* _WHAT TO PRODUCE_: Transcribe word for word the lines below from the line with "[Pinterest] (286, 1414)" through the line with "Bupati dan Wabup", ends included.

Saved data entries:
....................

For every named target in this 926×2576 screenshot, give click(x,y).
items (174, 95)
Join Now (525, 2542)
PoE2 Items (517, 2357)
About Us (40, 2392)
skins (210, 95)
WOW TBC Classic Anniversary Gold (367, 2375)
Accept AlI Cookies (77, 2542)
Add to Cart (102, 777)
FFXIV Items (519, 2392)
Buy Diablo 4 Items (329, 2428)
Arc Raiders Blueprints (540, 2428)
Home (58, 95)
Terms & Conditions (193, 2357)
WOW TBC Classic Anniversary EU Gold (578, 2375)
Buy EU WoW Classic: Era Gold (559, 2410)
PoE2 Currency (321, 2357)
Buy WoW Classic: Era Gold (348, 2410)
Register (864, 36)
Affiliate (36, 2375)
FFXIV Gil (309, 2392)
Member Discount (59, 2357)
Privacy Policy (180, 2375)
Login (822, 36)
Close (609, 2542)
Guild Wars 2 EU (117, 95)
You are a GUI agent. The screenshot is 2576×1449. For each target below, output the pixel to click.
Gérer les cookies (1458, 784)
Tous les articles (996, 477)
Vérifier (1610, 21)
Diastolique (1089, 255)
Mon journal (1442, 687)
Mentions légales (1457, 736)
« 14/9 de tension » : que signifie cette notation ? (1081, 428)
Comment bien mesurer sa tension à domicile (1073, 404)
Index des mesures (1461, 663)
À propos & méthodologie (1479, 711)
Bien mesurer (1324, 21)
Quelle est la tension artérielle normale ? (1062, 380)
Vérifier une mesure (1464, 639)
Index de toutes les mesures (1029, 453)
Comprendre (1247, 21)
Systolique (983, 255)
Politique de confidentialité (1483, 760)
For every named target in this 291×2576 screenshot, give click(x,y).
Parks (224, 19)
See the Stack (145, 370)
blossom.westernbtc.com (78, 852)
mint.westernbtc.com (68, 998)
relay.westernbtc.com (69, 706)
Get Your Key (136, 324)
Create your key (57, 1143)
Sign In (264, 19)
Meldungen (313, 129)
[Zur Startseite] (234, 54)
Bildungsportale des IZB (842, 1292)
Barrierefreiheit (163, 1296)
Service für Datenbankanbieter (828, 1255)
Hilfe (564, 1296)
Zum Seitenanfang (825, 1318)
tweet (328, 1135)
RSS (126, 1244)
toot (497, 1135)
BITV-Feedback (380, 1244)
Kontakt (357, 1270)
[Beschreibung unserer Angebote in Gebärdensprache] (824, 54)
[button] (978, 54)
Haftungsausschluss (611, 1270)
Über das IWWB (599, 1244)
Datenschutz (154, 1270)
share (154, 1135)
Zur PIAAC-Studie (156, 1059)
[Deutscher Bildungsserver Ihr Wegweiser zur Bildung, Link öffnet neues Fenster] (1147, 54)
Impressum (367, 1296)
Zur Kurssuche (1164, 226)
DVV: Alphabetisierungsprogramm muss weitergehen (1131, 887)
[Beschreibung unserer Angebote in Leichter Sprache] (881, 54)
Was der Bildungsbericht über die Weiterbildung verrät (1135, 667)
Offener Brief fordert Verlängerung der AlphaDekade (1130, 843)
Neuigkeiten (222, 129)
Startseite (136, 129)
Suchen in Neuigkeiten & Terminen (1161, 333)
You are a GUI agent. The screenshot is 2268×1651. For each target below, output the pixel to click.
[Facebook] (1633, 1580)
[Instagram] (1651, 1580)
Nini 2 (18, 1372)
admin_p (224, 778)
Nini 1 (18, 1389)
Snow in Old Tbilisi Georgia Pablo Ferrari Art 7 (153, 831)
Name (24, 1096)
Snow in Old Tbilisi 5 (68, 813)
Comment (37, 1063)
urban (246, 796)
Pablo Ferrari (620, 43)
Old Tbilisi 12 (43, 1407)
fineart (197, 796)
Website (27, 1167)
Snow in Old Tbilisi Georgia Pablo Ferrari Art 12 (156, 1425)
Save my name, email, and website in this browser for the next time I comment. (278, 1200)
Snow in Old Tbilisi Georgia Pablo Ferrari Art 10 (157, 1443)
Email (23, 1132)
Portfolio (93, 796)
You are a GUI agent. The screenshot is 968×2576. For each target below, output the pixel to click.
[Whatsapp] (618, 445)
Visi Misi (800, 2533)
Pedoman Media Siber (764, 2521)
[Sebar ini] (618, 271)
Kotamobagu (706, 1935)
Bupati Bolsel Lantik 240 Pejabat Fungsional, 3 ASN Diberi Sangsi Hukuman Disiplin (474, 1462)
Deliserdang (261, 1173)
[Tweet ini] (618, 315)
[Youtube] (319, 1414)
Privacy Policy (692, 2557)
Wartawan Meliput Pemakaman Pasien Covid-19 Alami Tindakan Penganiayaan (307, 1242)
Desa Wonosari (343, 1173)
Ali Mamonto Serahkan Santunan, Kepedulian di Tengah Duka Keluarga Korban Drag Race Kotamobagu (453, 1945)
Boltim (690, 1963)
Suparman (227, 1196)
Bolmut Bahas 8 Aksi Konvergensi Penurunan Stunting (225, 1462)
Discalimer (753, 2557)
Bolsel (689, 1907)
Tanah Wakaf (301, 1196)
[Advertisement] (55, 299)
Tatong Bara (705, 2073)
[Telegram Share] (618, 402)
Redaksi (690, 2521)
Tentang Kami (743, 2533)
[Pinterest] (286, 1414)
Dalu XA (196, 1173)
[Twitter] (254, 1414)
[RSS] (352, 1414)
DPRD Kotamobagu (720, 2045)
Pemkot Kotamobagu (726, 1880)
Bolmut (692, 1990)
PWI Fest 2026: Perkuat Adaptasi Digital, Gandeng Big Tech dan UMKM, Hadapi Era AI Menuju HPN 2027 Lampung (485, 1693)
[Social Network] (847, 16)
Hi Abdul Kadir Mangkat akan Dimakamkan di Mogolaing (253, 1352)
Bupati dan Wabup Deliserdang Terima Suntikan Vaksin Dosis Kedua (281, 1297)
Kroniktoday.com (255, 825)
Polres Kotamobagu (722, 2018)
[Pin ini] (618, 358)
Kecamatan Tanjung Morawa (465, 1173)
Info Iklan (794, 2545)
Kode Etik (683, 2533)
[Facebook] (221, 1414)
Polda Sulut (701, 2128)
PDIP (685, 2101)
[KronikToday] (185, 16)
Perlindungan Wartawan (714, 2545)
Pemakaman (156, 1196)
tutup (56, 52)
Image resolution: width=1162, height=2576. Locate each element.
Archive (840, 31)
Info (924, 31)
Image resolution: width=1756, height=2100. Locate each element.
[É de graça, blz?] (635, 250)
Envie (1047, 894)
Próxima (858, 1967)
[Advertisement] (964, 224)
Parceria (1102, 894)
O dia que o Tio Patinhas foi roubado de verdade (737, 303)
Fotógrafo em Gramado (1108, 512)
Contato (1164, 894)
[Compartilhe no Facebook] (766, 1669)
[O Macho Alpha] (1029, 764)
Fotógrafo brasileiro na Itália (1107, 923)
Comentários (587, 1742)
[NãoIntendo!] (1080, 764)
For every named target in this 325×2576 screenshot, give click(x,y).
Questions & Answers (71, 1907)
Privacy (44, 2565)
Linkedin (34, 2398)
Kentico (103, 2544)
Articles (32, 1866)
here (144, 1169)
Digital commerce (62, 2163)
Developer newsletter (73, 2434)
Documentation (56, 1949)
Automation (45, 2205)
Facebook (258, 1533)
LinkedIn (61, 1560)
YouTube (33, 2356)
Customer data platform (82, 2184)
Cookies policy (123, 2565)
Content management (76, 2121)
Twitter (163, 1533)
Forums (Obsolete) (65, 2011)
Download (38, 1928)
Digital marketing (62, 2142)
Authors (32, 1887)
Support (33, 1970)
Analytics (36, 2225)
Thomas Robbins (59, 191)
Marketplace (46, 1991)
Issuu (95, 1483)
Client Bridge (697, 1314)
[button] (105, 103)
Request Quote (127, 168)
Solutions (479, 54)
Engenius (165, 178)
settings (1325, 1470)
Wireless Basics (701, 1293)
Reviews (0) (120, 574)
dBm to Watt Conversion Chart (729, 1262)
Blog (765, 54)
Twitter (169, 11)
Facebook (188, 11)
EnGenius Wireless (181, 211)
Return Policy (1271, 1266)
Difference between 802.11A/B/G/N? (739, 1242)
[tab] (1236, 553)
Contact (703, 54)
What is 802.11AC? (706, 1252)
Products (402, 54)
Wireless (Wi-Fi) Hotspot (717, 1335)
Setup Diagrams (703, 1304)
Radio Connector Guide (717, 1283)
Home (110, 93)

....................

* _SOLUTION FOR THIS PROBLEM_:
[Pinterest] (286, 1414)
Dalu XA (196, 1173)
[Twitter] (254, 1414)
[RSS] (352, 1414)
DPRD Kotamobagu (720, 2045)
Pemkot Kotamobagu (726, 1880)
Bolmut (692, 1990)
PWI Fest 2026: Perkuat Adaptasi Digital, Gandeng Big Tech dan UMKM, Hadapi Era AI Menuju HPN 2027 Lampung (485, 1693)
[Social Network] (847, 16)
Hi Abdul Kadir Mangkat akan Dimakamkan di Mogolaing (253, 1352)
Bupati dan Wabup Deliserdang Terima Suntikan Vaksin Dosis Kedua (281, 1297)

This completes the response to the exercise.